- Comparison of Clinical Outcomes of Intracranial Aneurysms: Procedural Rupture versus Spontaneous Rupture
This was a retrospective review of 1340 patients with 1595 unruptured saccular intracranial aneurysms that underwent endovascular coil embolization between February 2010 and December 2014. The clinical outcomes of patients with procedural rupture of saccular intracranial aneurysms were compared with those of 198 patients presenting with spontaneously ruptured aneurysms. Procedural rupture developed in 19 patients, and the morbidity related to procedural rupture was 26.3% with no mortality. Hunt and Hess scale grades and hospitalization days of patients with procedural rupture were equivalent to those of patients presenting with spontaneous aneurysm rupture. In multivariate analysis, spontaneous aneurysm rupture was a significant risk factor for worse clinical outcome. This study showed better clinical outcomes in the procedural-rupture group.

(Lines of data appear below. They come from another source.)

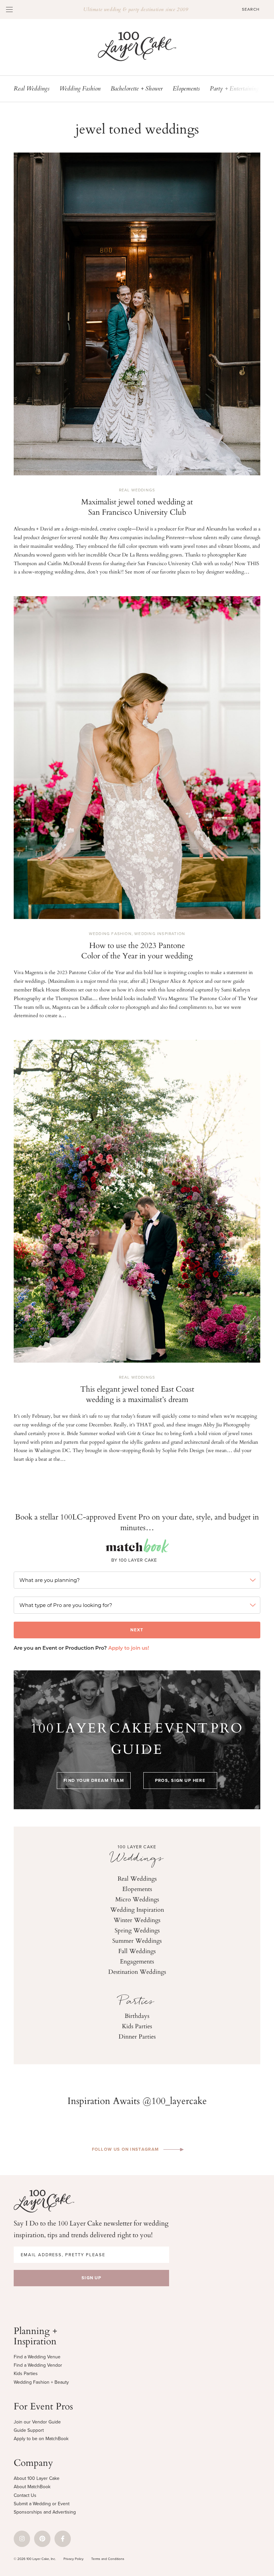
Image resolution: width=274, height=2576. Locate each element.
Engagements (137, 1961)
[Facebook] (62, 2539)
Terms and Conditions (107, 2558)
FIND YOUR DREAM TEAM (93, 1780)
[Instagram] (22, 2539)
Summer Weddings (137, 1940)
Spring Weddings (137, 1930)
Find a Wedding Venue (37, 2356)
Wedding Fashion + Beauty (41, 2382)
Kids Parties (137, 2026)
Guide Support (29, 2430)
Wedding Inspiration (159, 934)
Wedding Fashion (80, 89)
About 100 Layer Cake (36, 2478)
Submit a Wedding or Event (42, 2503)
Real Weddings (31, 89)
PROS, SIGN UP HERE (180, 1780)
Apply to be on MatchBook (41, 2438)
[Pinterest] (42, 2539)
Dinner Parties (137, 2036)
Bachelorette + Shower (137, 89)
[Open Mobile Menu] (9, 9)
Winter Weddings (137, 1919)
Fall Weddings (137, 1950)
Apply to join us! (128, 1648)
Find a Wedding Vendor (38, 2365)
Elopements (186, 89)
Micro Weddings (137, 1899)
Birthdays (137, 2015)
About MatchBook (32, 2486)
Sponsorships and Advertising (45, 2512)
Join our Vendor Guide (37, 2421)
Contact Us (25, 2495)
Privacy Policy (73, 2558)
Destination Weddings (137, 1971)
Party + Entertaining (234, 89)
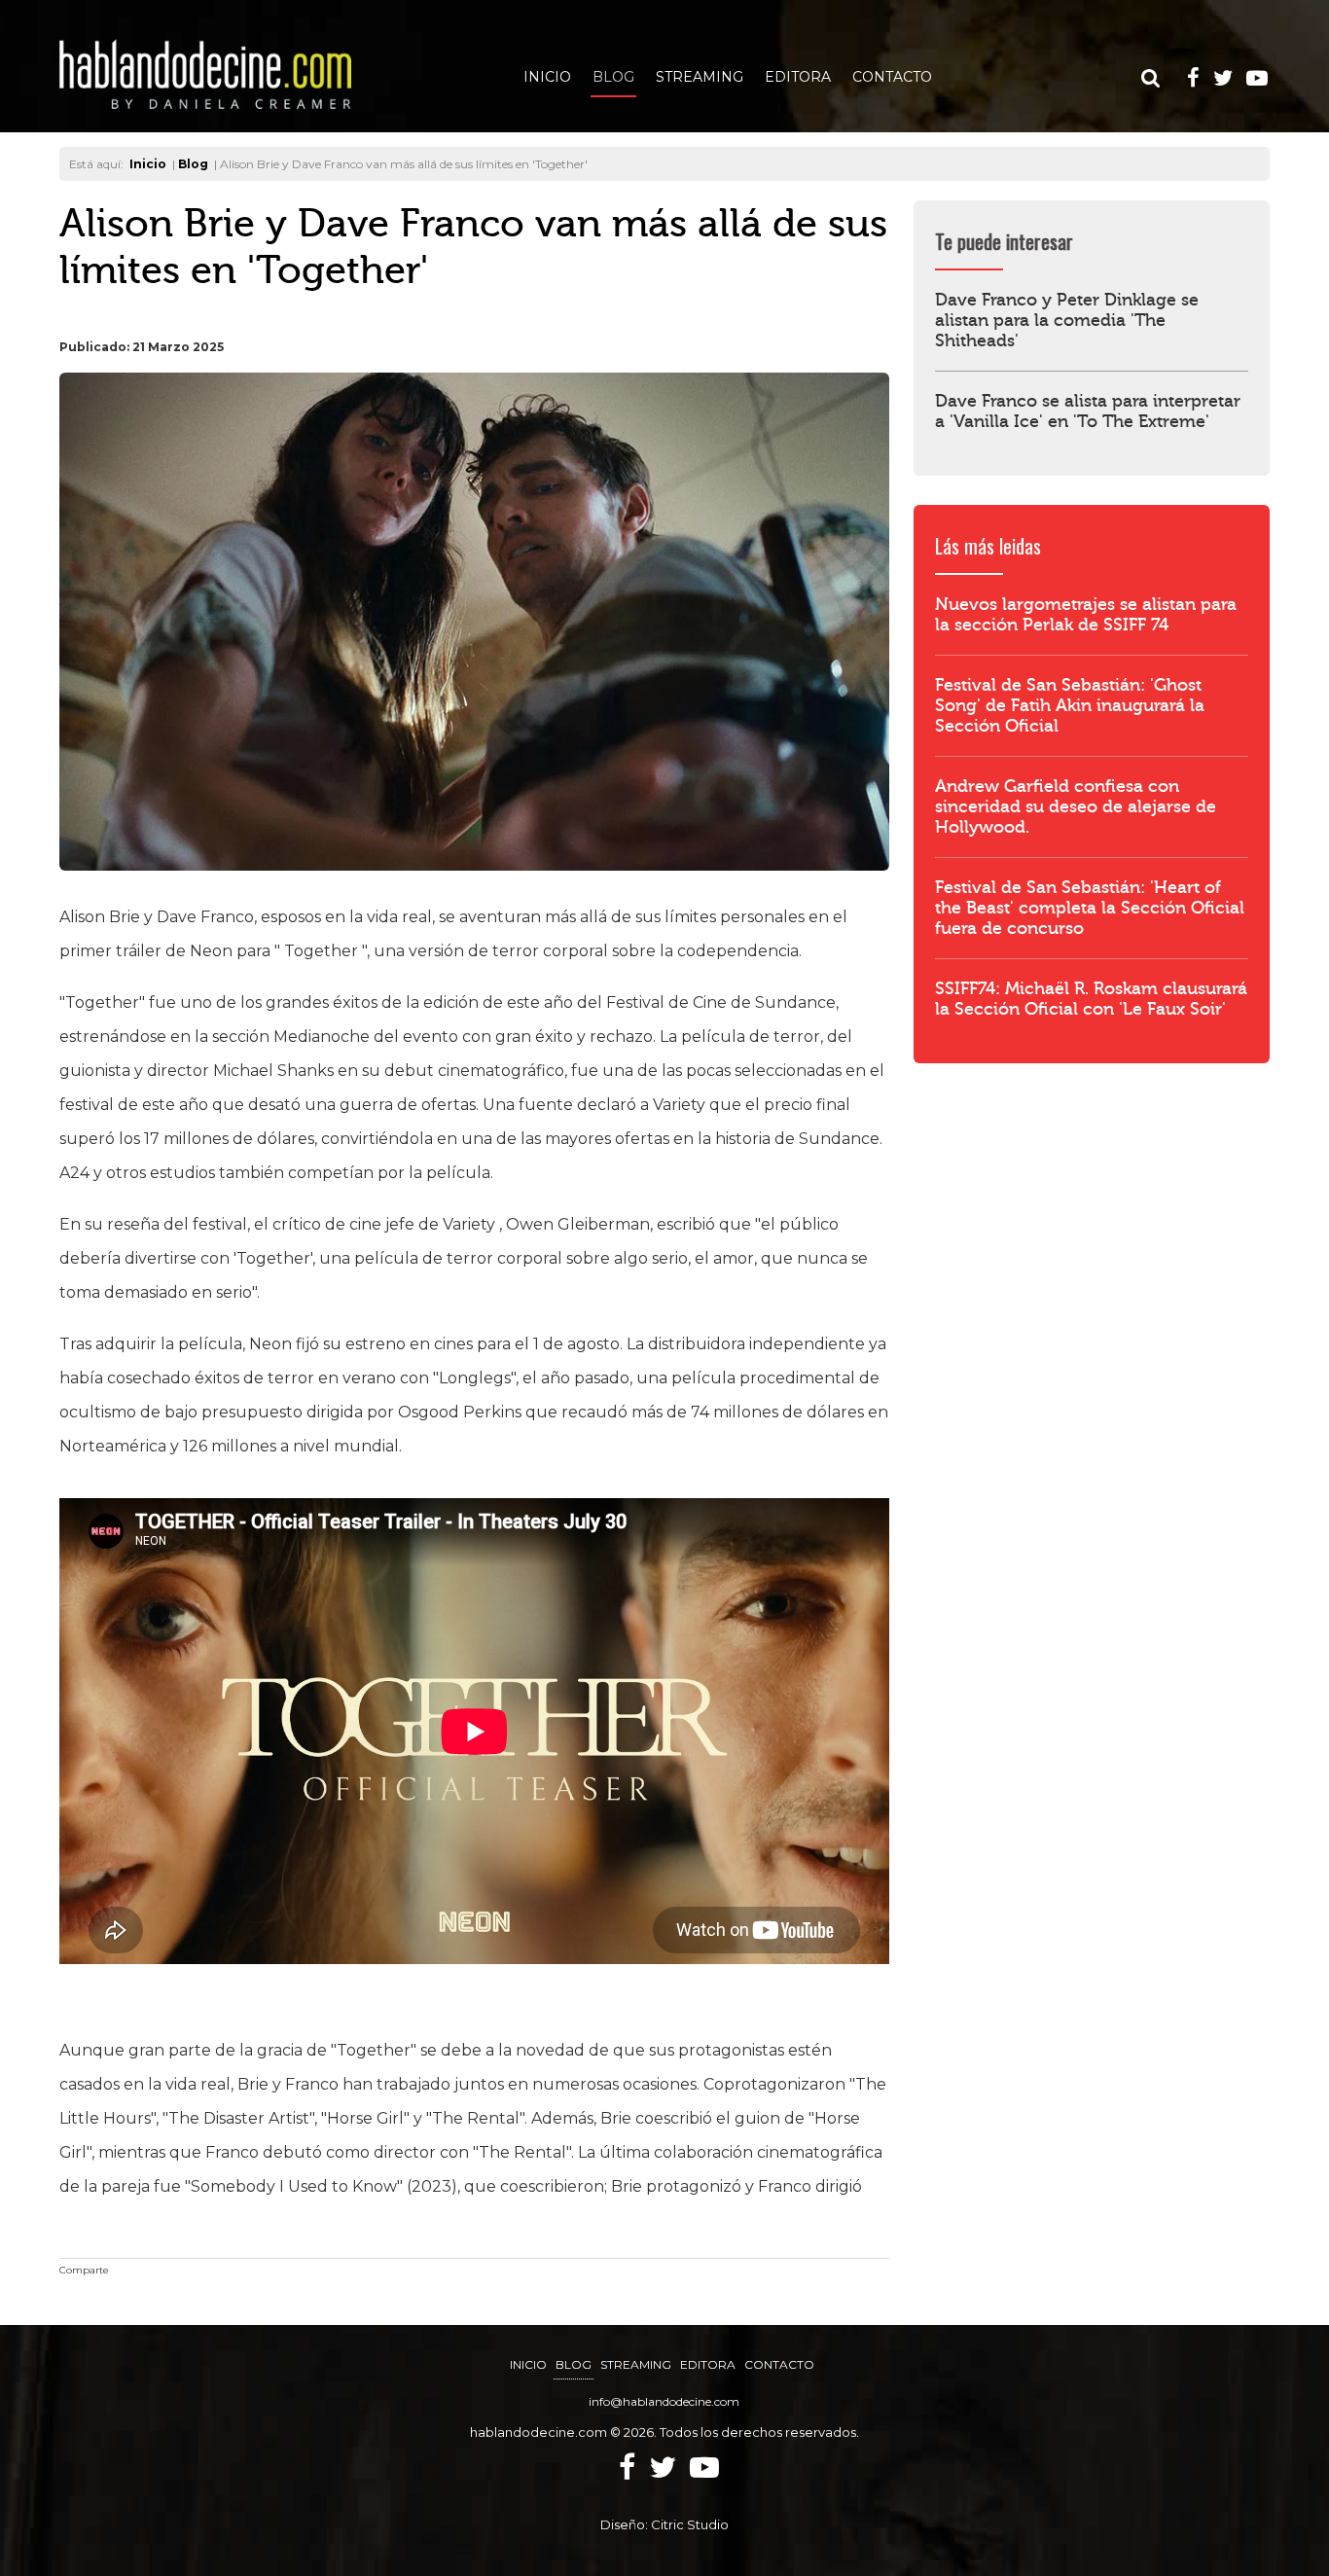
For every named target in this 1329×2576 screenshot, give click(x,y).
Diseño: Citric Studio (664, 2524)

- Angioarchitectures and Hemodynamic Characteristics of Posterior Communicating Artery Aneurysms and Their Association with Rupture Status
The authors studied 313 posterior communicating artery aneurysms (145 ruptured, 168 unruptured) with image-based computational fluid dynamics. Aneurysms were classified into different angioarchitecture types depending on the location of the aneurysm with respect to parent artery bifurcation. Ruptured aneurysms had higher, more concentrated, and more oscillatory wall shear stress distributions; stronger and more concentrated inflow jets; and more complex and unstable flow patterns compared with unruptured aneurysms. They conclude that high-flow intrasaccular hemodynamic characteristics, commonly found in bifurcation-type angioarchitectures, are associated with the posterior communicating artery aneurysm rupture status.